:: Problems to work on ::
• A. Using the race report below, decide whether each statement agrees with it: (i) Reed Sorenson left the race on lap 29 because of engine issues; (ii) Joey Logano passed Biffle in turn 1 to take the lead; (iii) on lap 41, Truex cut down his left-front tire. For each, answer yes or no and quote the words that settle it.
• B. Name every driver the race report below says was tagged for speeding.

:: Reading text ::
━━━━━━

The race restarted on lap 20. Greg Biffle got the jump on Keselowski and assumed the lead as the second caution of the race flew for Martin Truex Jr. suffering a right-front tire blowout and slamming the wall in turn 2. “A lug nut bounced off the ground, fell in behind the wheel behind a pit stop,” Truex said. “It’s just bad luck honestly. I knew something wasn’t right in (turn) one and two and I got real tight off of two on that restart and went down the back and was like, ‘Ah, it feels okay.’ And, as I got closer to the tunnel turn I felt it start to go down and by the time I let off and tried to slow down it was just going straight for the fence.” He was spared a last-place finish by Reed Sorenson, who exited the race on lap 29 with engine issues.

The race restarted on lap 23. Biffle maintained a quarter to half a second gap over the second-place car for a large portion of the run until Joey Logano drove under him in turn 2 to take the lead on lap 33. Bad luck continued for Truex as he cut down his left-front tire and was forced to make an unscheduled stop on lap 41. A number of cars began hitting pit road on lap 49. Jeff Gordon was tagged for speeding and was forced to serve a pass through penalty. He was eventually black-flagged. Kevin Harvick passed Logano going into turn 1 to take the lead on lap 52. He surrendered the lead to pit the next lap and handed it back to Logano. He pitted the next lap and handed the lead to Austin Dillon. He pitted the next lap and the lead cycled to Keselowski. Danica Patrick, Michael McDowell and Ricky Stenhouse Jr. were tagged for speeding on pit road and were forced to serve pass through penalties. Patrick was shown the black flag with the white cross, which meant she was no longer being scored until she served her pass through.

━━━━━━

:: The data ::
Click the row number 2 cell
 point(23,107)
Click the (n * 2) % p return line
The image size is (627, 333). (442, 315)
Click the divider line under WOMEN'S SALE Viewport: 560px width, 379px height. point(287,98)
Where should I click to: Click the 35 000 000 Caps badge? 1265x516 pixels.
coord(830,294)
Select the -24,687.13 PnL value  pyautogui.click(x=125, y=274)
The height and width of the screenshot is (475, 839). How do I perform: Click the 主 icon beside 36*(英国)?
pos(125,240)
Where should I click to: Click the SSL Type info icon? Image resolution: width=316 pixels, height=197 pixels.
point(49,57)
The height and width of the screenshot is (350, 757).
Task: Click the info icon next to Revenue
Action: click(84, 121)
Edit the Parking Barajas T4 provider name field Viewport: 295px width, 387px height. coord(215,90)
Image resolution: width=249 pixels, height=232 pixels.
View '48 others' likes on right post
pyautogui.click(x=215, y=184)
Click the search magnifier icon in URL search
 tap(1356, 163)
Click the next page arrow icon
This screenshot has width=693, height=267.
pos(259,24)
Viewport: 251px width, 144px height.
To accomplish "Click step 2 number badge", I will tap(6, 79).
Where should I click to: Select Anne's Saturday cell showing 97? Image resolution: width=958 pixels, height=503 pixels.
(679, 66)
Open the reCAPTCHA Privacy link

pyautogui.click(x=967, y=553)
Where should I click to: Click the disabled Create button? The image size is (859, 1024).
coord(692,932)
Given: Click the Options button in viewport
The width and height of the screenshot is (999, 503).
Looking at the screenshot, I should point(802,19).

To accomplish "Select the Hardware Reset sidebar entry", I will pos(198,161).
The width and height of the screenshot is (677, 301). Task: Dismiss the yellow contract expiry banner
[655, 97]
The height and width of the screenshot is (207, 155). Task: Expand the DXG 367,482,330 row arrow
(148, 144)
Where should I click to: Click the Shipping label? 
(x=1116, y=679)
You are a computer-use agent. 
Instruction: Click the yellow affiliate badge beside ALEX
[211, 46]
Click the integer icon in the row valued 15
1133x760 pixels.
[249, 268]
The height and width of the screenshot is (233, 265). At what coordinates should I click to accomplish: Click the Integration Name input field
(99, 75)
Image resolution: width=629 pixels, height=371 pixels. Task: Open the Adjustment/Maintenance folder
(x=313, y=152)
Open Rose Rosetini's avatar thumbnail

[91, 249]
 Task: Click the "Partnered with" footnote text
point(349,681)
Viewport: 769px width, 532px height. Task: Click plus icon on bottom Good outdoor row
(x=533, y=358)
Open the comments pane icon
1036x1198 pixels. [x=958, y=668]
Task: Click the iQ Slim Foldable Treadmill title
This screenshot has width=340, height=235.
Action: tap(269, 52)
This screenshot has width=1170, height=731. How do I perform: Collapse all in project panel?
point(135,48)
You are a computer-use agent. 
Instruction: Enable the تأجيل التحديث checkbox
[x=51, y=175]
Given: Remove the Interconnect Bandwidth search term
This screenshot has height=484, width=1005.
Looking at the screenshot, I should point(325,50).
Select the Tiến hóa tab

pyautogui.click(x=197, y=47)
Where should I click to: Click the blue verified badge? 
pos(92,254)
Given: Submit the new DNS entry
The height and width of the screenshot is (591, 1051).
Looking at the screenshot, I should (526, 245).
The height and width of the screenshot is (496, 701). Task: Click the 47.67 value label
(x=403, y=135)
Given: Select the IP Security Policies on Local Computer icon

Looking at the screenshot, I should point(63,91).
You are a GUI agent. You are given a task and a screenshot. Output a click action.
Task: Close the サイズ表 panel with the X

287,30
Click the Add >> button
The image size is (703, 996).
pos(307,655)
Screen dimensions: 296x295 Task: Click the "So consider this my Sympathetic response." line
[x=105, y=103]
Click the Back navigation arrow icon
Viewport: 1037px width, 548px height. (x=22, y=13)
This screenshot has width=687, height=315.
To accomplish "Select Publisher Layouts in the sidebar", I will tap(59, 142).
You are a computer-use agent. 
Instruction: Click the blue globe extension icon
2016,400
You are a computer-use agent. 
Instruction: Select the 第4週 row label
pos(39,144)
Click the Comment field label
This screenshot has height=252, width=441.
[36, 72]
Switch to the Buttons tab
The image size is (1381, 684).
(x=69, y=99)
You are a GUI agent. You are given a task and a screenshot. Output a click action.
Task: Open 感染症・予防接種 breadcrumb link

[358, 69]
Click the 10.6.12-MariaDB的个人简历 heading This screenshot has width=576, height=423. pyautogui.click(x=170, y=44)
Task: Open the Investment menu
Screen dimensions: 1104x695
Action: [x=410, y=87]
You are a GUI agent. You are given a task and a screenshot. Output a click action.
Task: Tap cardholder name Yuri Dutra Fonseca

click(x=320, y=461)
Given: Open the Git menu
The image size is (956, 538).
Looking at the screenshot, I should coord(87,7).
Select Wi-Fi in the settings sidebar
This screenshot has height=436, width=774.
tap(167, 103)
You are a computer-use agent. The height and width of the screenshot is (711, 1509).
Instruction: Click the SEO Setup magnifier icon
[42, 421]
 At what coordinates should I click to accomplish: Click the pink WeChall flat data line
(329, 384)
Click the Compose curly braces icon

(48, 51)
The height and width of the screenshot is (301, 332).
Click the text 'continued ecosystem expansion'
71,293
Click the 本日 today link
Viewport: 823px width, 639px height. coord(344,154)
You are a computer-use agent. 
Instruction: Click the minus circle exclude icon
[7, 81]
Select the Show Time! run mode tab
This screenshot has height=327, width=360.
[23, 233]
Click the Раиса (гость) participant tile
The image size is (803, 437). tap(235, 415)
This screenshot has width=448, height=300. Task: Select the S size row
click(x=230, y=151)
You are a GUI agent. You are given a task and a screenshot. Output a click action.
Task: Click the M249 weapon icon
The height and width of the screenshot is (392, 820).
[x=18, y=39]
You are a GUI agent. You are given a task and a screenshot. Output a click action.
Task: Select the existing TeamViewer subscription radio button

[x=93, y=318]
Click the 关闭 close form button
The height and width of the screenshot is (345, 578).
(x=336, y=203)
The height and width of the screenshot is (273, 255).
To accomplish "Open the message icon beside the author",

━━━━━━

:: Per-task outputs ::
• A.
(i) Yes: "who exited the race on lap 29 with engine issues"
(ii) No: "Joey Logano drove under him in turn 2 to take the lead on lap 33"
(iii) Yes: "he cut down his left-front tire and was forced to make an unscheduled stop on lap 41"

• B. Jeff Gordon, Danica Patrick, Michael McDowell, Ricky Stenhouse Jr.